Save Your Hard Earned Money by Selling Your Home Yourself
We all like to save money, especially when it comes down to saving a few thousand bucks. There have been many cases where folks sell a house on their own, but they need the skills to get the home listed online, market the home to prospective buyers, negotiate the contract and then deal with any issues that arise during the inspection or loan application phases.
It’s not impossible to sell a home on your own, but you’ll find that buyers expect a substantial discount when you do, so what you save on a real estate commission may end up meaning a lower price. It’s not impossible to sell your home on your own for the same price you’d get with an agent, but it’s not easy.
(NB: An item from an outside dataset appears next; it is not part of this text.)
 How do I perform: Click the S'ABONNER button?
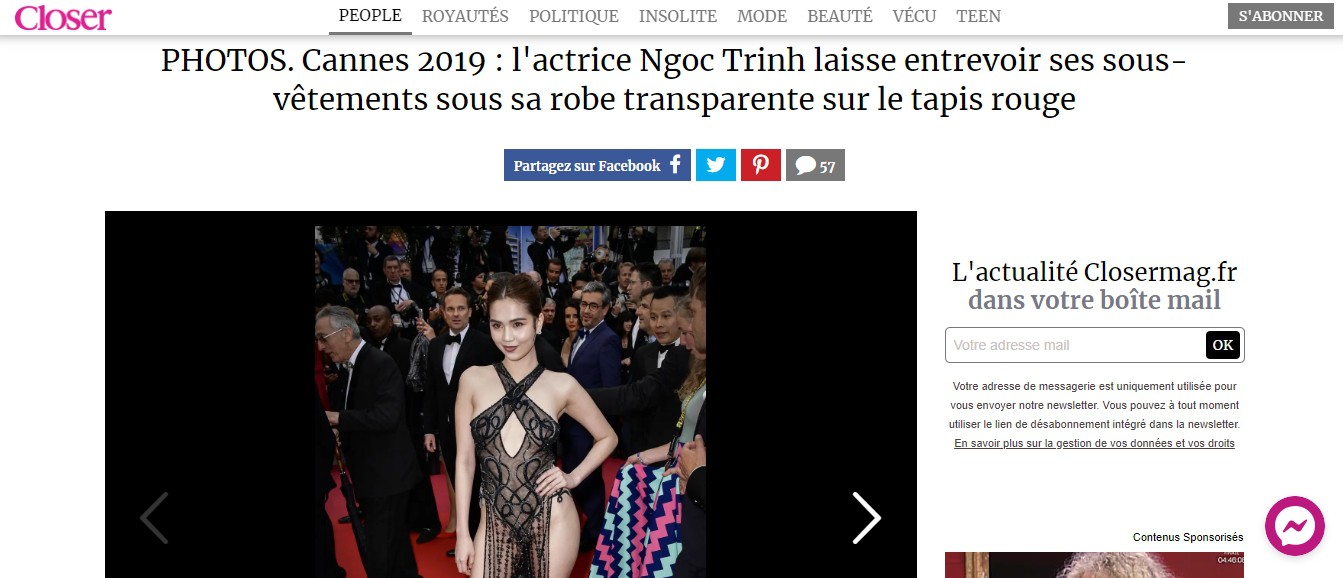[x=1281, y=16]
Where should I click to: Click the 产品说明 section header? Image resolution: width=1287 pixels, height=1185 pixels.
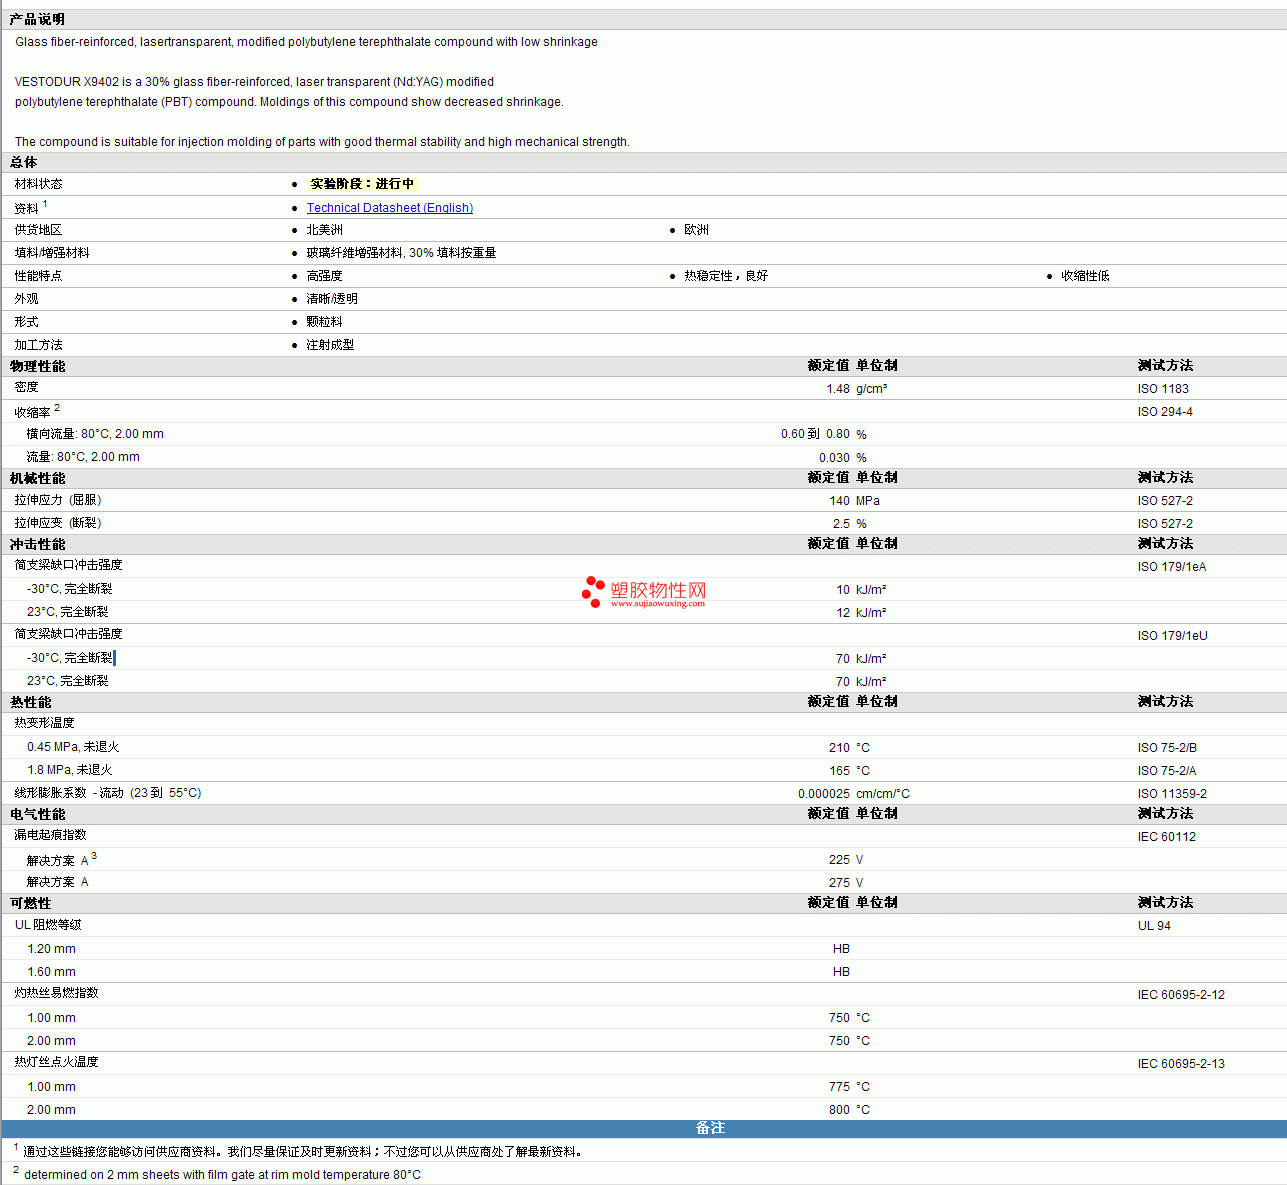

The Real Estate Market Always Goes Up and It Rarely Goes Down
The real estate market could go up or down at any time. In recent years, homebuyers and sellers have experienced a time of increasing home values, then a sharp decline during the economic downturn, and now another period of increasing values. “They think that the market only goes up,” Carter says. “They don’t think about when a correction will come.” The recent recession should have reminded everyone that real estate prices could indeed fall, and fall a lot.
Renovating Will Bring in Big Bucks
If you fix the heating and air conditioning system or roof, you will sell your house more quickly, but you probably won’t get back what you spent. You’re likely to recoup only 67.8 percent of what you spent on a major kitchen remodel and 70 percent of what you spent on a bathroom remodel on a mid-range home.
What You See Listed Online is What’s Available
Most of the homes that go for sale do get listed online but there are others that won’t. Your agent must choose to let the listings show up online. Most do, but it never hurts to verify that yours will.
By Not Using an Agent As a Buyer You Will Get an Amazing Deal
You can get a better deal as a buyer if you don’t use a real estate agent. “That’s a completely false premise,” Carter says. If the house is listed with a real estate agent, the total sales commission is built into the price. If the buyers don’t have an agent, the seller’s agent will receive the entire commission.
A Fancy Open House Will Sell Your House
Believe it or not, homes rarely sell to buyers who visited them during an open house. Agents like open houses because it enables them to find additional customers who are looking to buy or sell homes.
If you or your agent chooses not to have an open house, it probably doesn’t hurt your sale chances – although holding a broker’s open house for other agents may be worthwhile.